> Task
Would you transcribe each entry that follows word for word, minus the images?

---------------

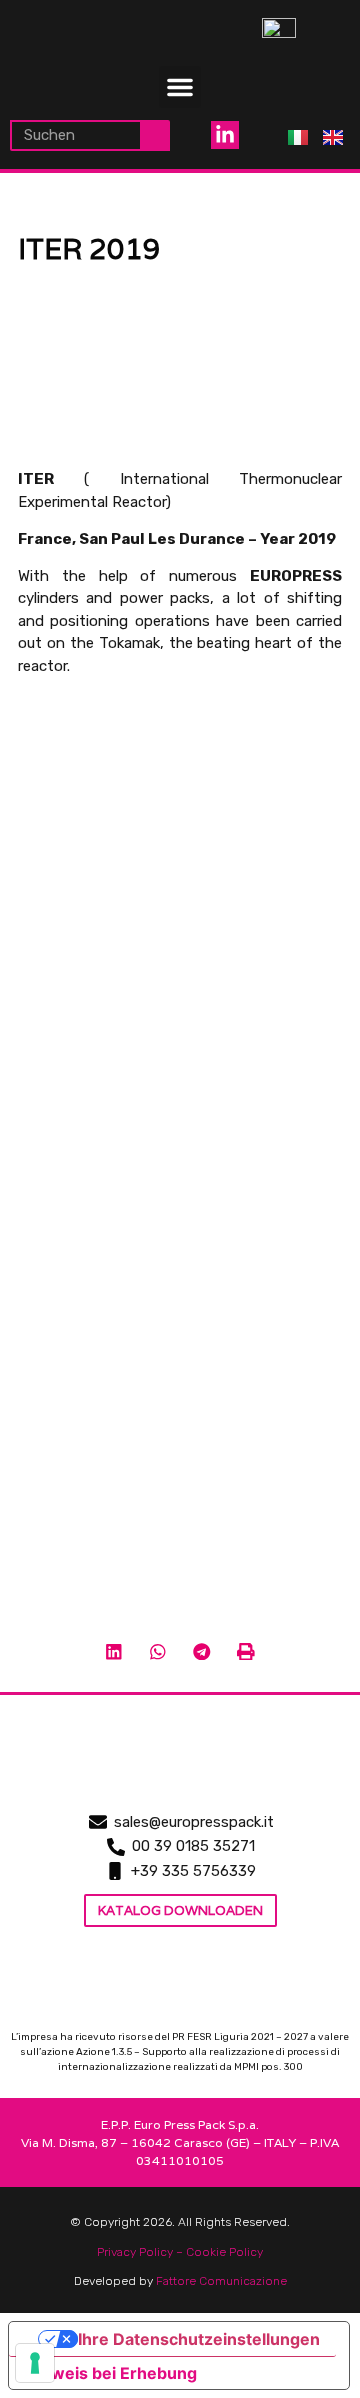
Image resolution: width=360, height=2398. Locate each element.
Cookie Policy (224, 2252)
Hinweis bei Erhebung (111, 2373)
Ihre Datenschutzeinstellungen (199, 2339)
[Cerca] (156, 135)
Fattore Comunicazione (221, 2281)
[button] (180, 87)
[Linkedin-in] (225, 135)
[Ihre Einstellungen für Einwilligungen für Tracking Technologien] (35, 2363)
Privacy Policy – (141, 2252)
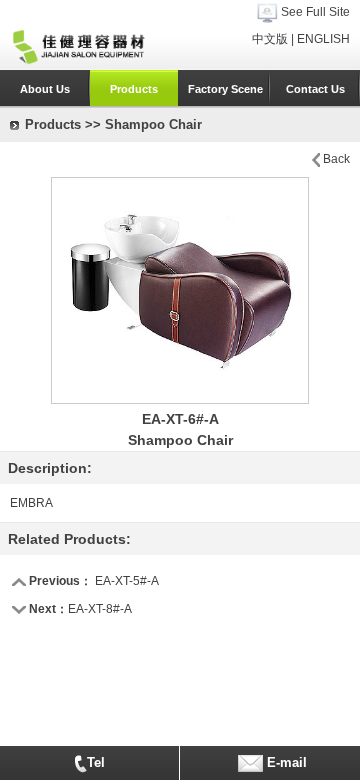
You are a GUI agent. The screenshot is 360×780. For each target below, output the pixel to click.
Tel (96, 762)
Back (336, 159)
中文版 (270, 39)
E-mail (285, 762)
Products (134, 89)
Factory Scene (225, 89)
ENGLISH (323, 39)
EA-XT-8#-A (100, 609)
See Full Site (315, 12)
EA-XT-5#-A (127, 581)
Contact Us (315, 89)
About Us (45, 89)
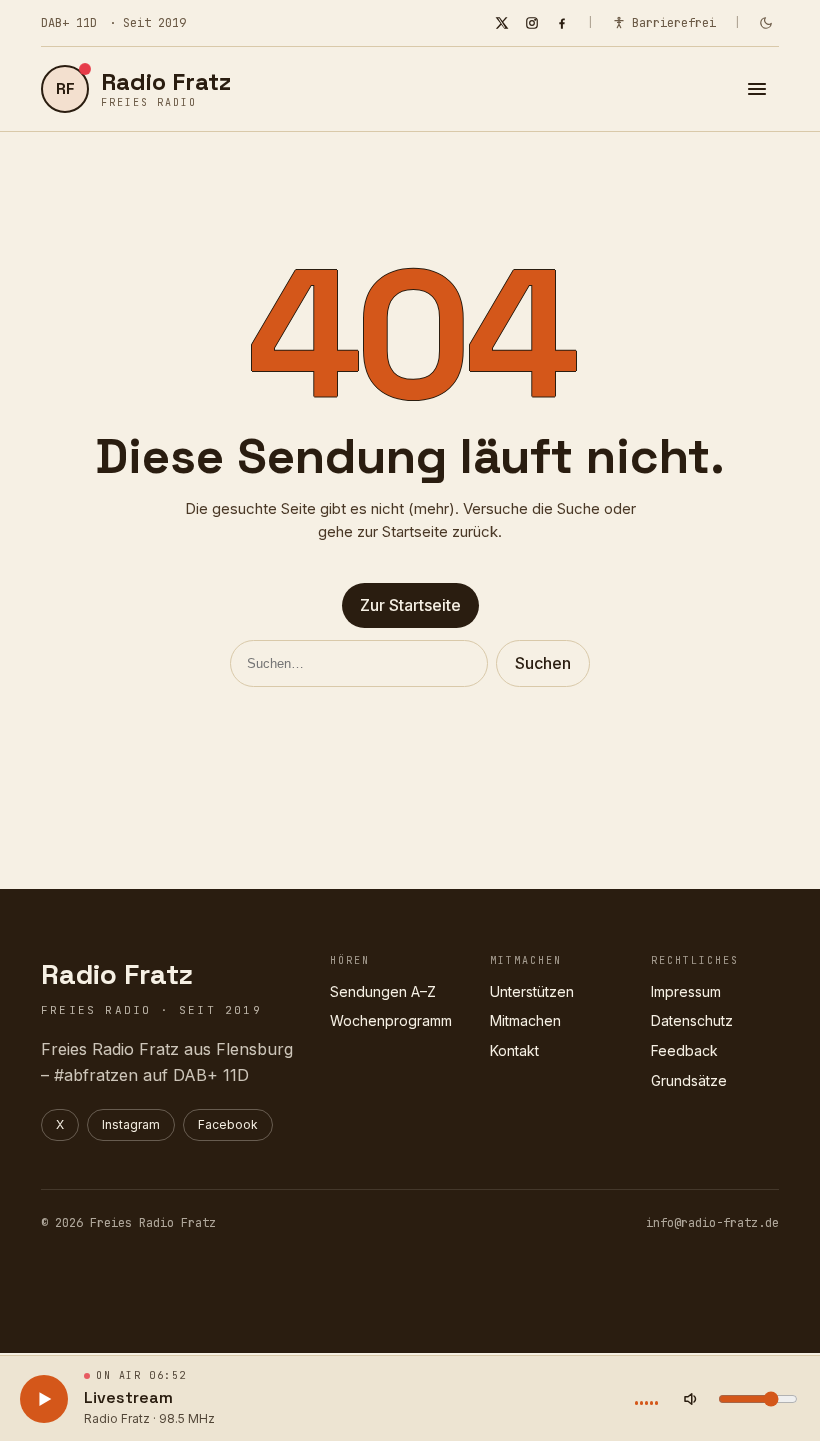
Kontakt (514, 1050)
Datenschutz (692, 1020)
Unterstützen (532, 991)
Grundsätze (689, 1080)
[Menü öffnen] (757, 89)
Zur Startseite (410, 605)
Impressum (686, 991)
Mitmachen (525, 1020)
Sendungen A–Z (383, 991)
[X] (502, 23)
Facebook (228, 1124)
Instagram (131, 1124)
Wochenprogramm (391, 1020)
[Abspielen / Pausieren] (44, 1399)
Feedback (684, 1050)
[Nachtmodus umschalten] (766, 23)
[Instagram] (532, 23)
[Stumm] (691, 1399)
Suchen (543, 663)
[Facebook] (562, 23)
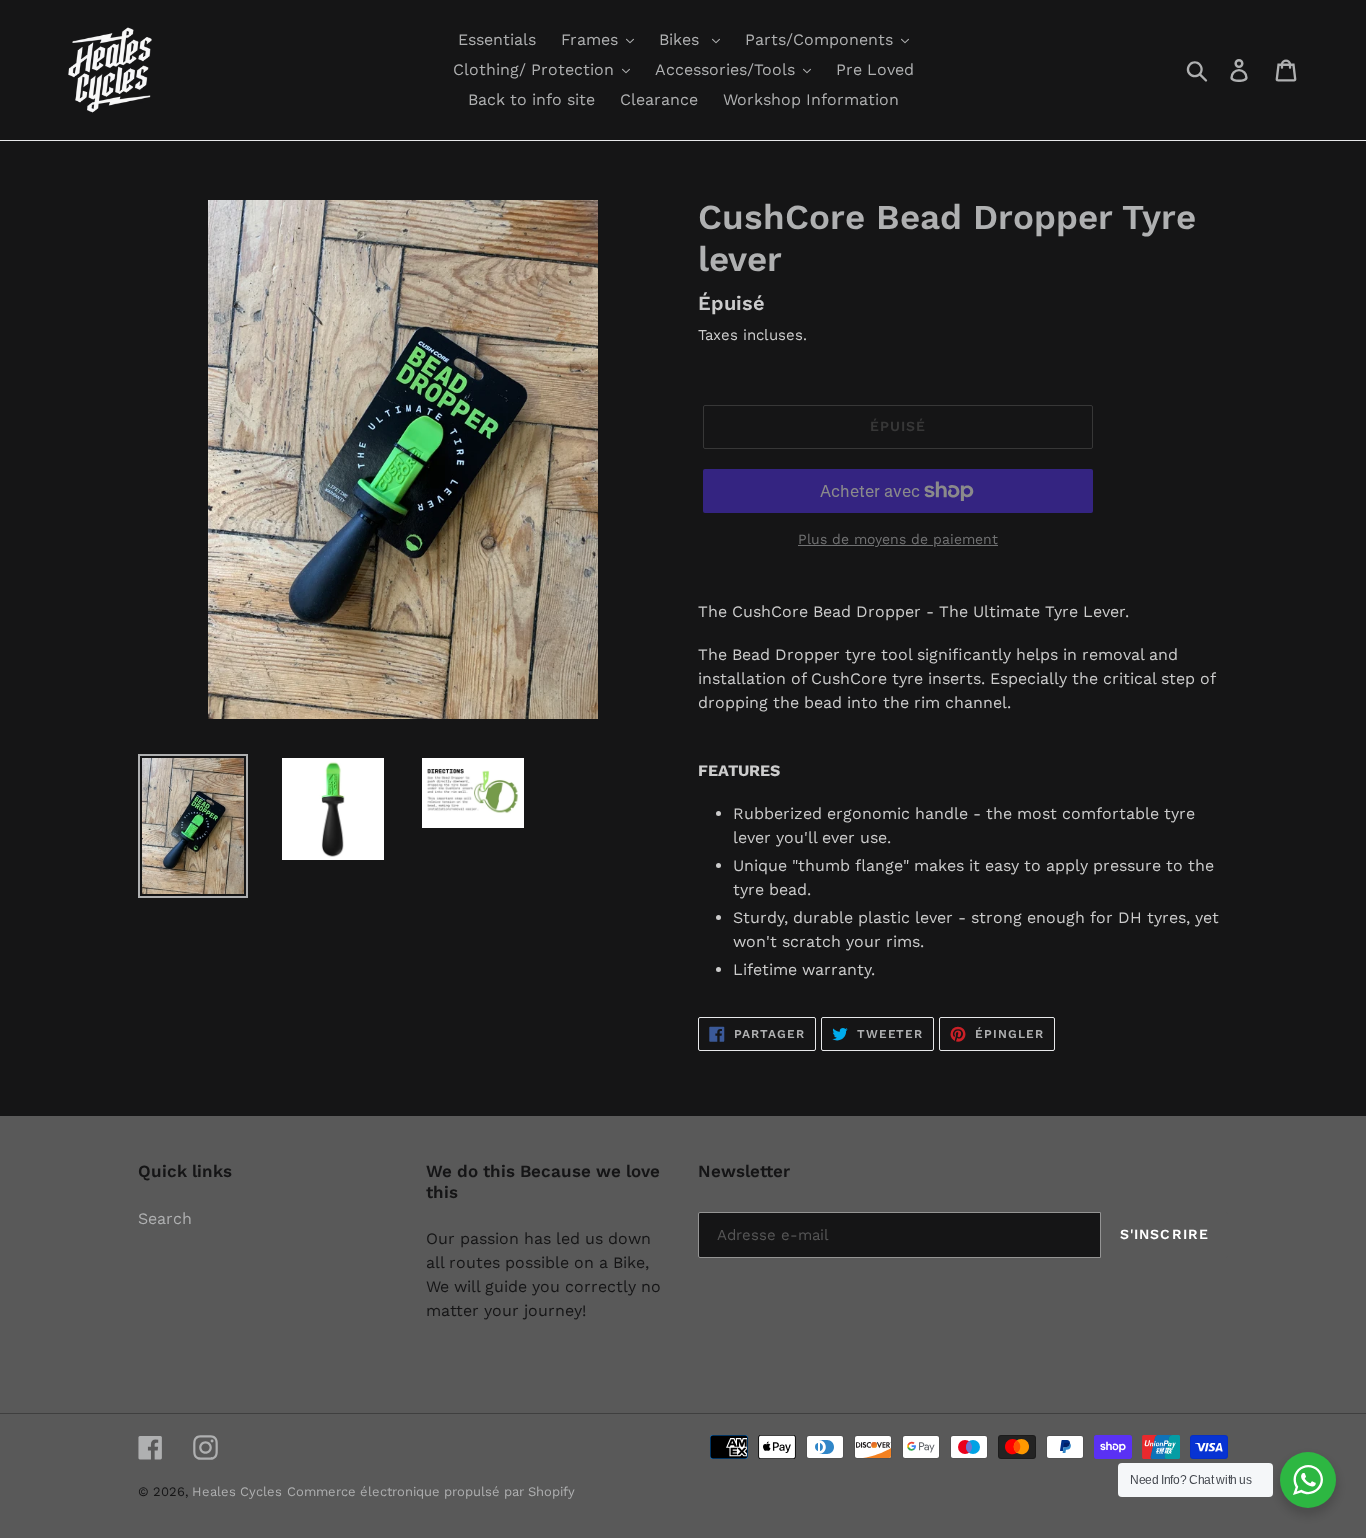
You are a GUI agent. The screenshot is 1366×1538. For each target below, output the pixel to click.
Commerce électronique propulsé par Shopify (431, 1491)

---------------

> Written response
Image resolution: width=360, height=2398. Locate each element.
Cookie Policy (224, 2252)
Hinweis bei Erhebung (111, 2373)
Ihre Datenschutzeinstellungen (199, 2339)
[Cerca] (156, 135)
Fattore Comunicazione (221, 2281)
[button] (180, 87)
[Linkedin-in] (225, 135)
[Ihre Einstellungen für Einwilligungen für Tracking Technologien] (35, 2363)
Privacy Policy – (141, 2252)
You are a GUI agent. The screenshot is 360×780. For each target below, output the pixel to click.
Tel (96, 762)
Back (336, 159)
中文版 (270, 39)
E-mail (285, 762)
Products (134, 89)
Factory Scene (225, 89)
ENGLISH (323, 39)
EA-XT-8#-A (100, 609)
See Full Site (315, 12)
EA-XT-5#-A (127, 581)
Contact Us (315, 89)
About Us (45, 89)
Kontakt (514, 1050)
Datenschutz (692, 1020)
Unterstützen (532, 991)
Grundsätze (689, 1080)
[Menü öffnen] (757, 89)
Zur Startseite (410, 605)
Impressum (686, 991)
Mitmachen (525, 1020)
Sendungen A–Z (383, 991)
[X] (502, 23)
Facebook (228, 1124)
Instagram (131, 1124)
Wochenprogramm (391, 1020)
[Abspielen / Pausieren] (44, 1399)
Feedback (684, 1050)
[Nachtmodus umschalten] (766, 23)
[Instagram] (532, 23)
[Stumm] (691, 1399)
Suchen (543, 663)
[Facebook] (562, 23)
You are a GUI agent. The screenshot is 1366×1538. For each target below, output the pixel to click.
Commerce électronique propulsé par Shopify (431, 1491)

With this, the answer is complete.